Yefim Bronfman
Hay pianistas meditabundos que invocan el silencio y otros que lo instauran ipso facto sin dilación. Yefim Bronfman pertenece a los segundos. Apenas transcurre un segundo, dos a lo sumo, desde que se acomoda en el taburete y la música empieza a brotar de sus dedos. El pianista ruso de origen judío, nacionalizado estadounidense, se presentó con la Humoreske, de Robert Schumann, en su primera aparición en solitario bajo el auspicio de Ibermúsica, el pasado 24 de octubre en el Auditorio Nacional. El arrojo de su inicio no fue todo lo convincente que uno desearía; yendo de menos a más, eso sí, desgranando cada vez mejor la partitura conforme se sumergía en ella. Así se acercaba el final, la montaña rusa emotiva ya no nos era tan ajena, familiarizados con tanta embriagada deflagración de estados de ánimo.
La Humoreske, de Schumann no es una pieza fácil ni para el intérprete, ni para el oyente. A diferencia de la Kresleriana, donde sí hay una cierta linealidad (programática cuando menos), en la Humoreske los saltos de ánimo se suceden sin una intención expresa y la densidad de la escritura pautada no es de las que se aprehende a primera oída. Como decíamos Bronfman evolucionó y se fue se sintiendo más cómodo. Se escuchó algún fugaz apuro pasajero en el tramo fugado del Intermezzo, ágilmente resuelto. Llegó al segundo ecuador en plenitud de facultades para asestar con determinación el sehr lebhaft final y sacar a relucir su depurada técnica y narrativa pianística, que se había echado en falta en los pasajes iniciales.
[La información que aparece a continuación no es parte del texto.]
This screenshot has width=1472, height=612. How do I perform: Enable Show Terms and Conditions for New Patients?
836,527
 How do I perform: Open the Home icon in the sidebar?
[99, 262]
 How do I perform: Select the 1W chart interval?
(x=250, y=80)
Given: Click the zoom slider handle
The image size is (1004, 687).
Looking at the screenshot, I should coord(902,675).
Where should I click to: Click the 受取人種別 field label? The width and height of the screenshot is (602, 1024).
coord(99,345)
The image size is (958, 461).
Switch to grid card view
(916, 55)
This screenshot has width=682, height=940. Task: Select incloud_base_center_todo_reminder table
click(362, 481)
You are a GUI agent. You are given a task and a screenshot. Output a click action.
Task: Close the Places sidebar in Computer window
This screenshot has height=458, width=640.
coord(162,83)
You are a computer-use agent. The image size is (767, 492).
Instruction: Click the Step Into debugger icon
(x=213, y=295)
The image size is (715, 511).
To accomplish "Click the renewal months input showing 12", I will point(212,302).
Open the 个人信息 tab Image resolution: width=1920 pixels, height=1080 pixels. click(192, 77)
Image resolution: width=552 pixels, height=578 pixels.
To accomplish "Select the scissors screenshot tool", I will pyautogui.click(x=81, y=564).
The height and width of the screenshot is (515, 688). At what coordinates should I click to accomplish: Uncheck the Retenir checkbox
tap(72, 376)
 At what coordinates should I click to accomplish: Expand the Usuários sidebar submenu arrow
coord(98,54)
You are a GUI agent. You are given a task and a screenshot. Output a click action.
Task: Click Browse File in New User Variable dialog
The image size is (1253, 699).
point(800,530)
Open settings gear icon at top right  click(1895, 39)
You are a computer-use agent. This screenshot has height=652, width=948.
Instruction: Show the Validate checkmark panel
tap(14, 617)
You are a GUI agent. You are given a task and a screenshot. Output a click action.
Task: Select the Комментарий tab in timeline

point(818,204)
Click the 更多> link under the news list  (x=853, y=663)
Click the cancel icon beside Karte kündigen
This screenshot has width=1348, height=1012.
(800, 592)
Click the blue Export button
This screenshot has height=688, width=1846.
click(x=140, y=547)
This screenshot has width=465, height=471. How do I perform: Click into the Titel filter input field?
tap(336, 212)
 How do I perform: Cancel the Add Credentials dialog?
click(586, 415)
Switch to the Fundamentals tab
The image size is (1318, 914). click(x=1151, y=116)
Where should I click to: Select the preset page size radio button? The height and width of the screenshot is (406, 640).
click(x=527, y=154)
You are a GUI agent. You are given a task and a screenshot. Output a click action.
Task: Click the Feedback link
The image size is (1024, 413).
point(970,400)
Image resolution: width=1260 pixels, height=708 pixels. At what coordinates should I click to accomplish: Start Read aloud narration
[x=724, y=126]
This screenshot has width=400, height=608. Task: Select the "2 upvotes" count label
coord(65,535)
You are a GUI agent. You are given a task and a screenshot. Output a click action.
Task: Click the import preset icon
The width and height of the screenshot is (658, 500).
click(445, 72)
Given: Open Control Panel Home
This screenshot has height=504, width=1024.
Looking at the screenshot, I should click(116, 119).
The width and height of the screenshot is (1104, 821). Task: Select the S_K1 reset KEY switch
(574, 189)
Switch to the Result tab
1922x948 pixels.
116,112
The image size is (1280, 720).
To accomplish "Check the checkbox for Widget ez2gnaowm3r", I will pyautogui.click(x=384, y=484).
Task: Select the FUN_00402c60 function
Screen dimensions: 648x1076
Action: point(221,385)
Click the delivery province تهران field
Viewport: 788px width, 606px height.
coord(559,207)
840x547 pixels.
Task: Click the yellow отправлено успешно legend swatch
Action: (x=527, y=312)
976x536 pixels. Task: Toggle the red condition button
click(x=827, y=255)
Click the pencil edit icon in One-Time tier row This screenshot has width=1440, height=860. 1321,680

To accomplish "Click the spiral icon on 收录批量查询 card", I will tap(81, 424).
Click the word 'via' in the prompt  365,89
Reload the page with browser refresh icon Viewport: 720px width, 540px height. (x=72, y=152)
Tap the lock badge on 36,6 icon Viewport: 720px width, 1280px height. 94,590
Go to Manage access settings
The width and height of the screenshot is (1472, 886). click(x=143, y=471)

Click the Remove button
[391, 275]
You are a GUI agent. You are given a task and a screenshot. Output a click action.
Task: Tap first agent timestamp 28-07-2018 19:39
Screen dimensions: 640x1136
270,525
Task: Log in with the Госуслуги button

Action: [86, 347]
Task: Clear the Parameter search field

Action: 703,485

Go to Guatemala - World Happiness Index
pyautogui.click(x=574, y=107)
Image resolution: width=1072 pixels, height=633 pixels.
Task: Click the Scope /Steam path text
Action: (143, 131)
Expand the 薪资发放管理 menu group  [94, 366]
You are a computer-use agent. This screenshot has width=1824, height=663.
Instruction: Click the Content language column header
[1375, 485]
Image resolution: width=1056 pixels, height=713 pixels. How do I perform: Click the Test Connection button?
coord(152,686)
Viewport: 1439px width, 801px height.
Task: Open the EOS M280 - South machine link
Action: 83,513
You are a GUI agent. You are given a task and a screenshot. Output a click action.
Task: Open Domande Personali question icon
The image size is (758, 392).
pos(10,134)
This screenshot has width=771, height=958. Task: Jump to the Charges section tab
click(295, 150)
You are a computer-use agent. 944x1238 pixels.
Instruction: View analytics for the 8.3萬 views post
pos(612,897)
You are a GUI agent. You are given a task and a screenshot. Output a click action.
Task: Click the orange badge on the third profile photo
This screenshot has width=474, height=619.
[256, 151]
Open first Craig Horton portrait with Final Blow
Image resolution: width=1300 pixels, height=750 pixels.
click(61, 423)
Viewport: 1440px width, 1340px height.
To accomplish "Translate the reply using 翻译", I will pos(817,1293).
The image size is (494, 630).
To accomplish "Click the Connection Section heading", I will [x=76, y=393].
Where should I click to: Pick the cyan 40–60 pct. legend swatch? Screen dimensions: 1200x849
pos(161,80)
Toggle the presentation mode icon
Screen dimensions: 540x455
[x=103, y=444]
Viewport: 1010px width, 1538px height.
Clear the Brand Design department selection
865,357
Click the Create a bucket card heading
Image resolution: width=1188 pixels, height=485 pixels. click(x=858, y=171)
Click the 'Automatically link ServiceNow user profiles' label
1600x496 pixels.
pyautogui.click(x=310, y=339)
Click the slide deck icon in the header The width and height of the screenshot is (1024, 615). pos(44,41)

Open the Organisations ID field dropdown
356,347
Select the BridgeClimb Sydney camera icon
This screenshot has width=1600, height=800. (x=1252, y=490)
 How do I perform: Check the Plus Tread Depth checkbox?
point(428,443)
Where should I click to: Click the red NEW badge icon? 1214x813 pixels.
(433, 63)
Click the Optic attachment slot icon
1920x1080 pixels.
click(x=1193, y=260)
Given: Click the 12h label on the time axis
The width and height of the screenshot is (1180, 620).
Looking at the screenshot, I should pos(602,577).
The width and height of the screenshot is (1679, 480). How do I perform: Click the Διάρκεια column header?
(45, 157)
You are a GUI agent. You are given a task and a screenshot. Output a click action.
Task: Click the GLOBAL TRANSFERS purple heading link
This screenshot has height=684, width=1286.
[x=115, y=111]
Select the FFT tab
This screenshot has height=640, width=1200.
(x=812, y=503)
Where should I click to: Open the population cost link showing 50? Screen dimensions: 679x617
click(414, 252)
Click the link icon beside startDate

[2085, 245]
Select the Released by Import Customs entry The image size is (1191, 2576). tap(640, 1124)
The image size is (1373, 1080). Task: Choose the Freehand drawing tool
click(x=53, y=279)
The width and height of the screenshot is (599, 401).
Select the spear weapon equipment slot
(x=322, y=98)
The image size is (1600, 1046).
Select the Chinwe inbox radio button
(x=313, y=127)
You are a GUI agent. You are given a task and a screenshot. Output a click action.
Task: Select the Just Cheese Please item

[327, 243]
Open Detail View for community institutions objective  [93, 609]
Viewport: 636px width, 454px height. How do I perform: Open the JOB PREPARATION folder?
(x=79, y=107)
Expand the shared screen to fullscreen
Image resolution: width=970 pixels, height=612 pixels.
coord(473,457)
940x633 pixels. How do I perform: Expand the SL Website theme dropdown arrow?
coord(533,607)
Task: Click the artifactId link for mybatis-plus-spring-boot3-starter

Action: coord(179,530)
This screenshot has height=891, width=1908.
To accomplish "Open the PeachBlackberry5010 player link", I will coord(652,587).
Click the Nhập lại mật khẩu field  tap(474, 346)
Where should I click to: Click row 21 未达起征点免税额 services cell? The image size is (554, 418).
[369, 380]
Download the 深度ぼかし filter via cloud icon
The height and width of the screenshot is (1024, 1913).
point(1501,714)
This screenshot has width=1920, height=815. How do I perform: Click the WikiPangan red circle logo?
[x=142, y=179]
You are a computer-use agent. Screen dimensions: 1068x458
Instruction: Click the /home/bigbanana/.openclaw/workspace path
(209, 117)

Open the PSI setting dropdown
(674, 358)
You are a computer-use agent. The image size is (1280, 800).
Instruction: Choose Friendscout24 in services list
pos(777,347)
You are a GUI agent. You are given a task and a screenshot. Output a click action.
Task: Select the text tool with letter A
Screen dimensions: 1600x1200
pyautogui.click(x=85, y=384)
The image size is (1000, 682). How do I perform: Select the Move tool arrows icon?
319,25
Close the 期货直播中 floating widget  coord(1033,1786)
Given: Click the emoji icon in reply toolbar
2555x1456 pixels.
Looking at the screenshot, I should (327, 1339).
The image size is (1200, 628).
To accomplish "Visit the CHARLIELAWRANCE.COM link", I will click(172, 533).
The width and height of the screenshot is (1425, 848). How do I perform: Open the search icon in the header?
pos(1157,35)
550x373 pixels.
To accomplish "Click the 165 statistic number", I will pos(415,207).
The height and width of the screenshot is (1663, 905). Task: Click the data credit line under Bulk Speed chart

Aunque mucho más breve, la Suite Bergamasque, a servidor le supo a plato principal. Las cuatro exquisitas danzas de Debussy con que finalizó la primera parte ayudaron a bajar el atracón previo. Se diría que en esta ocasión los canapés llegaron después del contundente plato de cuchara schumanniano. Allí pudimos gozar de Bronfman en toda la expresión de su talento. Mucho más cómodo, dominador de la pieza y consciente de lo que quería transmitir y transmitió. El estadounidense, en un registro bien distinto al mostrado en Schumann, sacó a relucir un amplio espectro de sonidos, efectos y matices que fueron aquilatando su pianismo hasta dibujar un Debussy de contornos nítidos, alejado de tanta concesión impresionista a la bruma y a lo difuso.
Puede resultar recurrente, pero los efectos acuáticos y ese barniz perlado a la hora de rematar las frases convirtieron este cuarto de hora escaso en una delicatesen de primer nivel. El fraseo de Debussy era tan nítido como las texturas logradas, evitando la sonoridad nebulosa. Un Debussy desgranado, hasta narrativo diría, traduciendo con audaz y brillante lógica pianística todos sus refinamientos.
En auténtico pianísimo arrancó el célebre Clair de lune, intentando acallar (y lográndolo casi pro completo) ese mar de expectoraciones, pertinaz en las gradas. Porque Bronfman no espera a que se haga el silencio para ejecutar la obra. No necesita entrar en trance, ni un monólogo interior previo o una paradinha de salida. El pianista se lanza al vacío y el espectador que desee seguirlo ya sabe lo que debe hacer.
Cuando el tema inicial de Clair de lune retornó (una octava más agudo) pudimos gozar de ese éxtasi que nos levita, bajo el hechizo no sé sabe bien si satelital o de las estrellas circundantes. Verdadera magia la que contiene estos pocos compases, se diría desprendidos directamente del cosmos, como meteoros a ralentí: estrellas fugaces a cámara lenta, si me permiten el oxímoron.
Hasta tres móviles irrumpieron en la primera parte del recital, por no hablar de los achaques de tos en cadena que conspiraron pertinaces contra la noble acústica del Auditorio Nacional. Exceso de sonido de fondo para un recital de piano con unas partituras tan sutiles y delicadas. En la segunda parte sonó la Sonata para piano en do menor D958 de Franz Schubert. Servidor tuvo que ausentarse del concierto antes de lo previsto, sin poder llegar a escuchar esta tercera y última pieza, por lo que no cometerá la temeridad de enjuiciarla.